The arbitrariness of hierarchies that depend “on the whims of men” and the incommensurability of powers (“the order of bodies, the order of minds, the order of charity”), the centrality of the symbolic, the role of deception and belief (in the sense of fides, faith that things are the way they appear to be: “to deny, to believe, and to doubt well, these are to men what galloping is to horses”) as springs of action and glue of collective life: Pascal offers Bourdieu not a system --the author of Les Provinciales never produced one-- but pillars and levers to “confront in its truth the enigma of fiction and fetishism” (Bourdieu 1997/2000, 6) that are at the basis of society and thus to operate a triple historicization, of social being, of the social world which makes him and which he makes, and of the knowledge that one may produce of it.

  • Can one draw on Pascal to deepen our understanding of the manifold ways in which tacit knowledge operates in everyday life by both veiling and unveiling Itself? Can he help us develop a sociology of the implicit?

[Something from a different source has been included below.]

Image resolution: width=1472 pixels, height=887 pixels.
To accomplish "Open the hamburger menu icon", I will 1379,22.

“The sensibility of man to small things and his insensibility to great things, sign of a strange reversal,” writes Pascal (1670/1976), and yet “it is the condition of men.” Bourdieu enrolls the Jansenist philosopher mostly to advance his thinking on symbolic power, its modalities and effects, and for rethinking recognition as a commutator of social existence. This leads him to cast the conceptual triad of cognition, recognition and misrecognition in everyday life as well as in institutional functioning at the epicenter of his social ontology. One can go a step further and deploy the quarrelling couple of the “reasons of the heart and of reason” to take seriously profane beliefs and develop a political microsociology fusing rationality and sentiments. Likewise, with the concept of “divertissement” and the corollary idea that “it is the chase, and not the catch” that people seek in any activity, Pascal opens wide the doors of a sociology of passion as a modality of our relation to the world, implying love, desire, and suffering, which can assume an infinite variety of forms (philosophical, political, pugilistic, amorous, etc.).

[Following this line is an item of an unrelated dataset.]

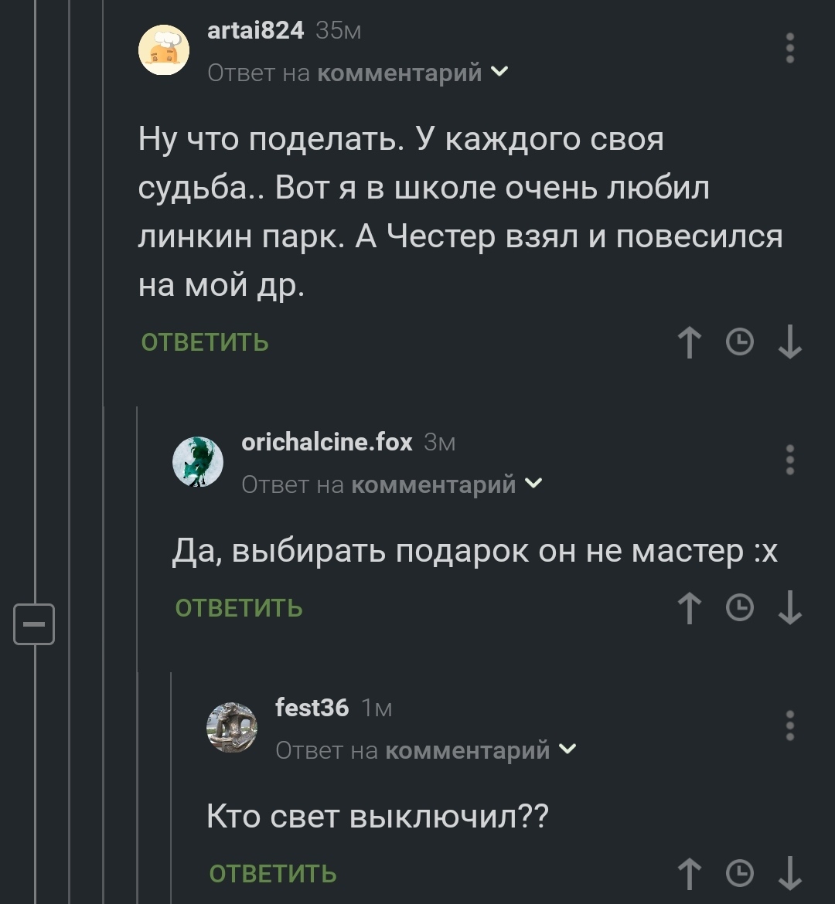Reply to fest36's comment
The width and height of the screenshot is (835, 904).
pyautogui.click(x=273, y=873)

Finally, at the outset of his Pensées, Pascal broaches a subtle but luminous distinction between “esprit de géométrie” and “esprit de finesse,” two modalities of reasoning that social scientists would be well advised to reflect upon (see Force [2003] for pointers and Pascal [1657/1985] for extensions). Our geometric mind proceeds from a small number of principles to cut up the world, deduce with logic, and conclude with clarity; by contrast, intellectual acuteness feeds on a multitude of implicit principles ensconced in experience and riding on local intuition and felt analogy. The former is abstract and artificial, born of the specialized training of the mind; the latter is concrete and natural, springing synthetically from the flow of life and, we now know from cognitive science, rooted in sensorimotor moves. Pascal likens the geometric spirit to the gaze and the spirit of acuteness to the palpation of the hand. This opposition can help us discern the particular quandary of social science that the study of the implicit exacerbates: normal science runs on the spirit of geometry while social life runs on the spirit of acuteness. The task of an incarnate social science, then, must be to reconcile these two diverging forms of reason. “We are automatons as much as minds,” Pascal points out, and for this reason we must strive to avoid “two excesses: to exclude reason, to admit only reason.” Not a bad starting axiom for a sociology of flesh and blood.